The densely packed trees and shrubs not only create shelter and shade, but contribute to habitat restoration.
“Even before the area was completed, it was providing new habitats for small creatures and birds,” she adds. “A family of Killdeer was building a nest in the middle of a new naturalized space; small bunnies were hopping through the gardens.”
According to Burwell, while there are plenty of schools undergoing extensive greening, none were designed specifically to address the impacts of climate change — with considerations to heat, stormwater and biodiversity.
“There are schools that I am aware of across the country that have extensive gardens, or have increased their biodiversity or have strong outdoor education components, but I am not sure that they were intentionally designed to meet climate, education and child development goals all at once,” she says.

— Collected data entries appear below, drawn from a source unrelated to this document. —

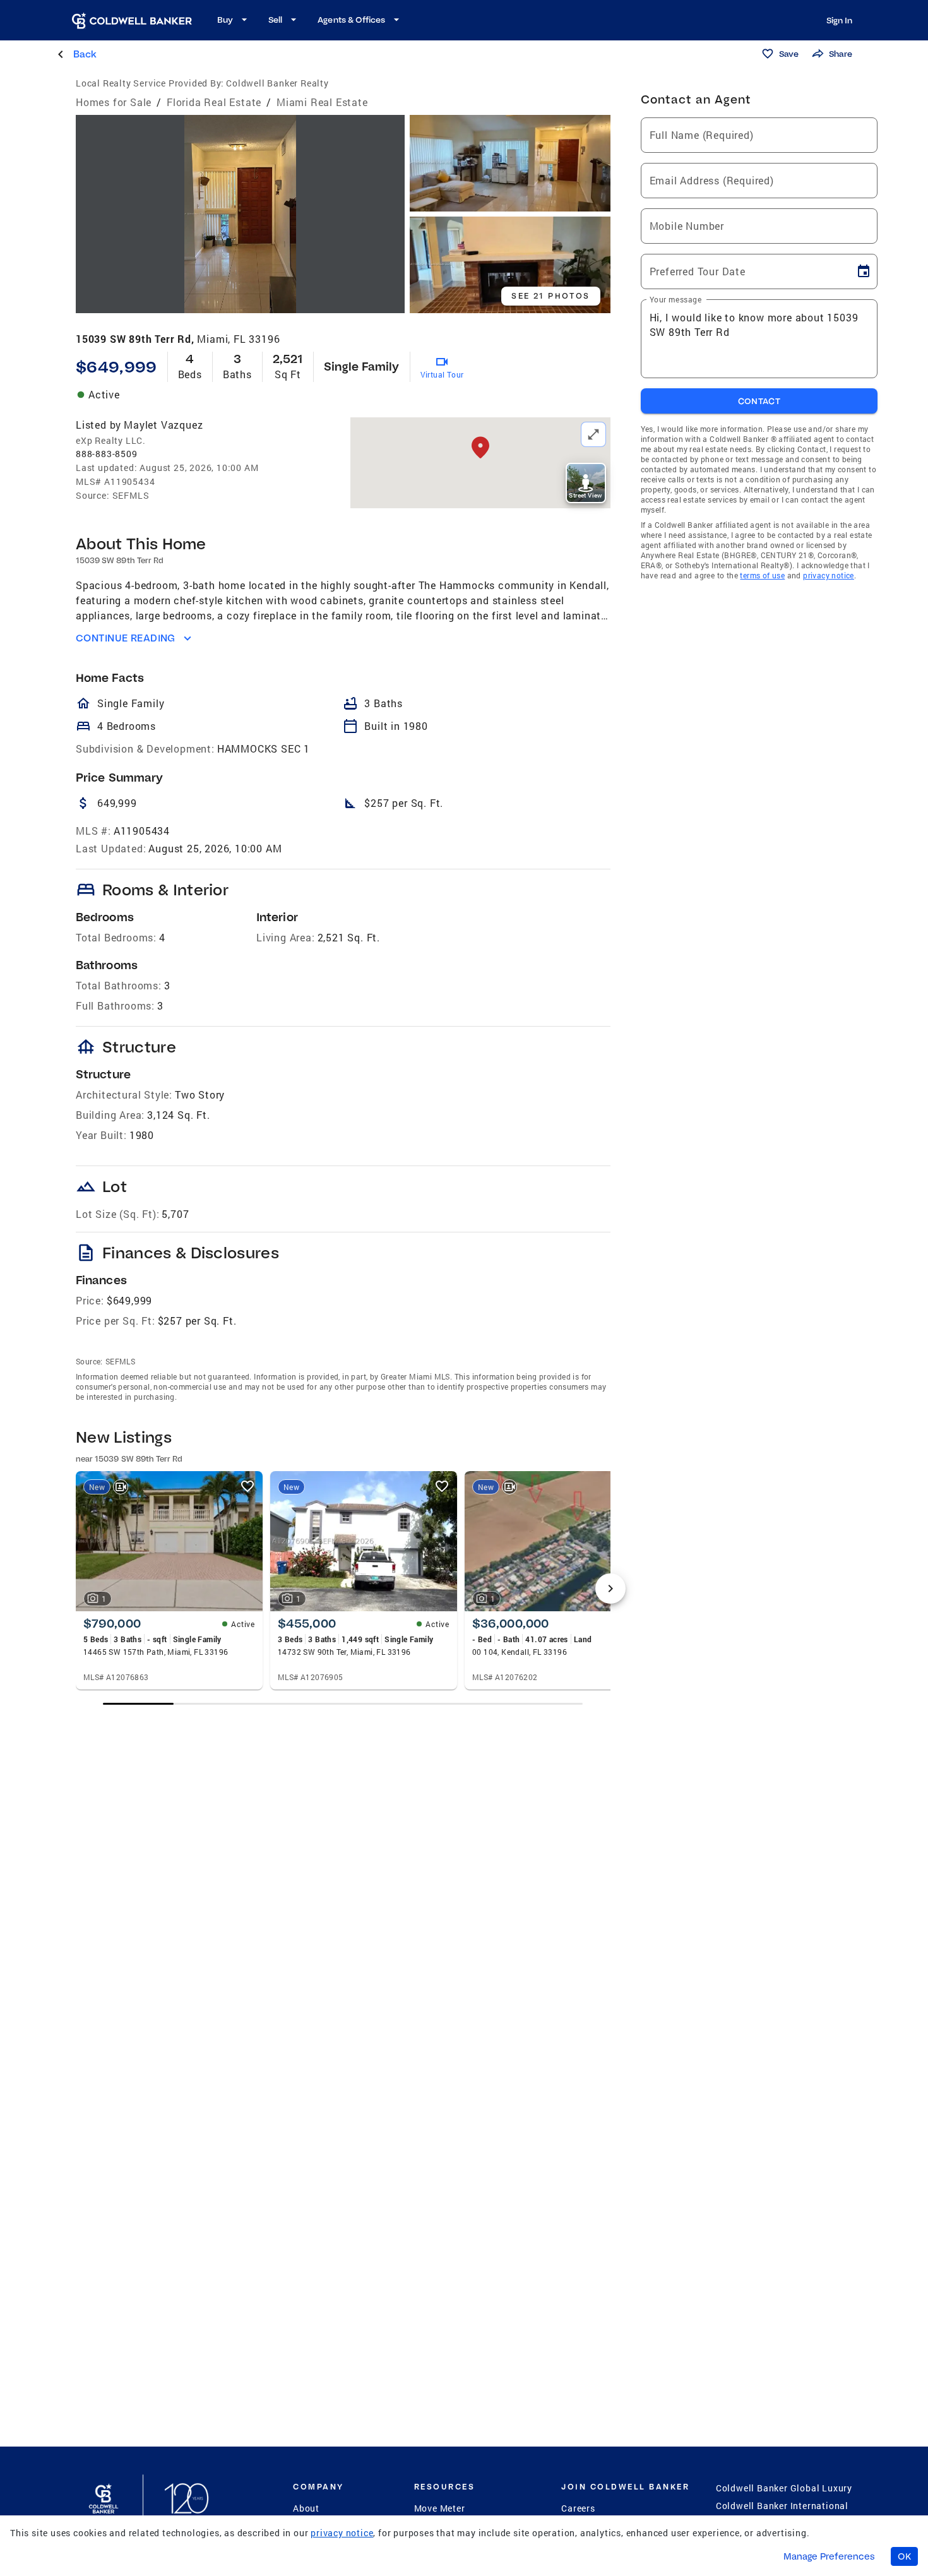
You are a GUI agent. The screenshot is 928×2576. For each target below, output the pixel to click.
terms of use (762, 575)
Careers (578, 2508)
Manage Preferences (829, 2556)
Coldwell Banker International (782, 2506)
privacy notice (828, 575)
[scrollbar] (343, 1704)
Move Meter (439, 2508)
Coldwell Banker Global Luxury (784, 2488)
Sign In (839, 20)
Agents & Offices (351, 20)
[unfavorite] (247, 1486)
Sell (275, 20)
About (306, 2508)
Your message (675, 299)
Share (840, 54)
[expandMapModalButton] (593, 434)
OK (904, 2556)
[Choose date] (863, 271)
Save (789, 54)
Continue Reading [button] (125, 638)
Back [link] (85, 54)
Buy (225, 20)
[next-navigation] (610, 1588)
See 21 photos (550, 296)
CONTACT (759, 401)
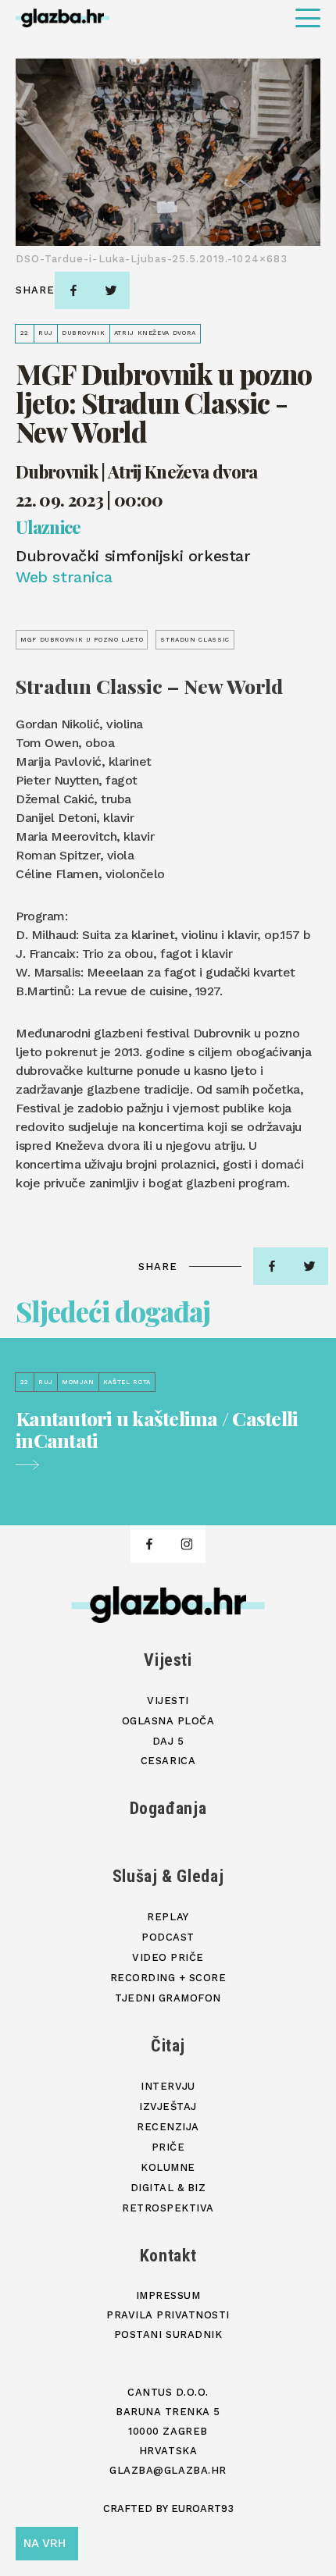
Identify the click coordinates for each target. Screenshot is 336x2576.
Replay (167, 1917)
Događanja (168, 1808)
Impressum (168, 2295)
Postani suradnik (168, 2334)
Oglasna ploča (168, 1721)
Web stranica (64, 577)
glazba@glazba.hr (167, 2470)
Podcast (168, 1937)
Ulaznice (48, 528)
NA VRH (44, 2543)
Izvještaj (168, 2106)
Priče (168, 2147)
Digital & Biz (168, 2188)
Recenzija (168, 2127)
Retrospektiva (168, 2208)
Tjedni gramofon (168, 1998)
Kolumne (168, 2167)
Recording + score (168, 1978)
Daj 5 (168, 1741)
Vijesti (168, 1660)
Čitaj (168, 2045)
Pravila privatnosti (168, 2315)
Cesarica (168, 1761)
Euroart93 (202, 2508)
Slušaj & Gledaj (168, 1876)
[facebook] (73, 290)
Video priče (168, 1957)
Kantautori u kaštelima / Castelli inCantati (157, 1430)
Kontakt (168, 2255)
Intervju (168, 2086)
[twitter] (111, 290)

The Climate Ready Schools pilot isn’t just building climate resilience at Irma Coulson Public School, the lessons learned are even changing how the HDSB designs the school grounds of new schools being built.
For Evergreen, they’ve now built an even bigger and better toolset and knowledge base to continue this work across the country. The Climate Ready Schools program will help nurture child development while supporting a significant increase in outdoor play and learning. Along the way, progressing the important principles of climate resilience.
“Looking at landscapes through an ecological lens is just part of Evergreen’s DNA,” Campbell says.
Evergreen’s Climate Ready Schools project builds on a 30-year legacy of transforming school grounds across the country into areas of green learning for both children and their community.
The Climate Ready Schools program has been generously funded by the Balsam Foundation, Intact Financial Corporation, the LCBO’s Spirit of Sustainability campaign and other key funders, with in-kind support from Arup.